Sometimes you can actually see reversion. Folks from the old-school should remember seeing clouds of vapor hovering over the carburetors of engines equipped with long-duration camshafts. See, carburetors are simple devices that happily meter fuel into the airstream no matter which direction it is moving. Those huge, lumpy-idling cams caused so much reversion that fuel was metered three times as the air went down, then back up and down again to cause an excessively rich condition... and a big flat spot. While EFI can take care of the too rich part, when conditions are just right (wrong?) and reversion back into the intake port occurs right before the intake valve closes, a sort of reverse supercharging effect can also cause a flat spot.

It is well known that tuning plenum size and runner length can be used to produce a supercharging effect at particular RPMs, so we have plenty of manufacturers offering variable runner lengths like Mazda or plenum size like Yamaha (SHO) to extend this range. But the number one priority for the MINI engine was undoubtedly packaging so we kind of have to expect things to be less than optimal.

You know the hollow plastic chambers in the intake tract of some cars that everyone removes? They're not always just for controlling unpleasant sounding resonances, and sometimes actually are intended to absorb reversion so eg. an AFM doesn't keep slamming open and shut, so I wouldn't be surprised if something as far away from the intake ports as a DFIC actually could affect some things.

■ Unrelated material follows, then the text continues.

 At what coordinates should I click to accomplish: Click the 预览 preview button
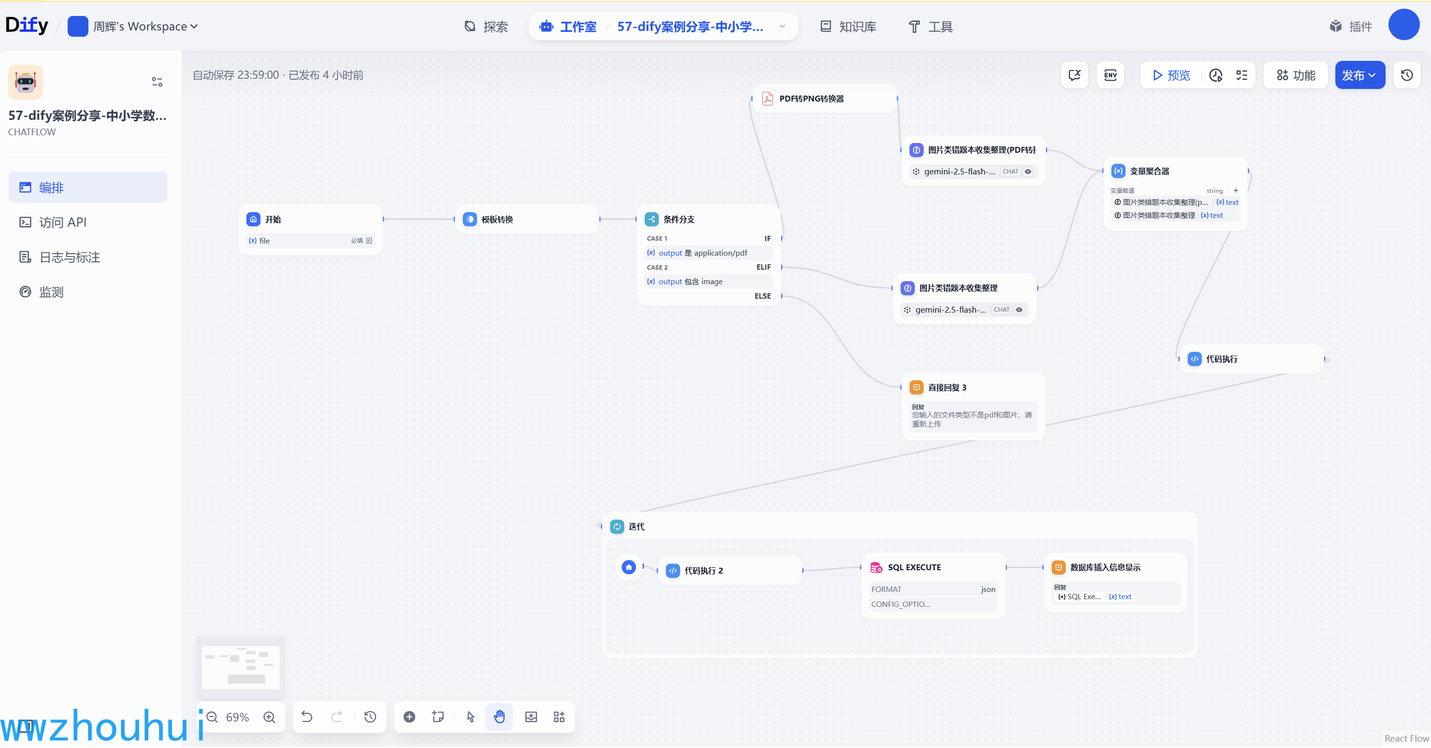point(1171,75)
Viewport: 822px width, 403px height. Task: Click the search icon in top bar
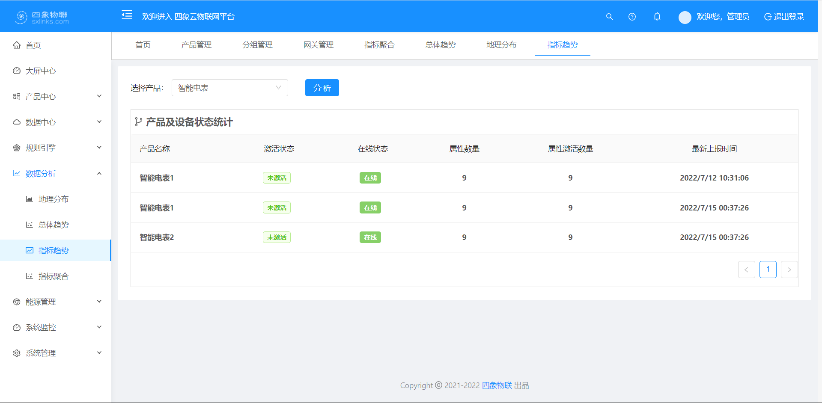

An anti-reversion step is merely a chamfer on the port of the outgoing side: the intake ports on the head or the header flange.

Anti-reversion cones actually reduce the ID of the port and may cause power loss across the powerband unless the header is grossly oversized. http://www.nrhsperformance.com/tech_arcones.shtml
http://www3.bc.sympatico.ca/Volvo_Books/arcone.gif

Anti-reversion chambers are generally placed a few inches past the header flange: http://www.stefanoparis.com/crx/ias/images/52.jpg
http://www.stefanoparis.com/crx/ias/images/53.jpg
http://www.eastcoastseaplanes.com/antireversion.jpg

 

There you go. Nice post

With a heavy enough cam, on a 4 cylinder, with some DOECs, you can watch raw gas spitting right out. Some years ago I built an open class Briggs motor for my son & it would spit out almost as much meth as it burned at idle. Idle being a relative term 1600rpm.

 

Been there; done that!

 

maybe the cooler air is giving a leaner mix ;giving more torque lower down. i got more torque much lower with GIAC and it pulls from way down now . good on you .

 

well his flat spot went away with dfic so put that in your bicycle bag .

 

grasshopper ...if the tree falls with no one present... did the tree fall ? (passes blunt to left).

 

and there it is ....no flow bench either . if it feels better ;it must be better.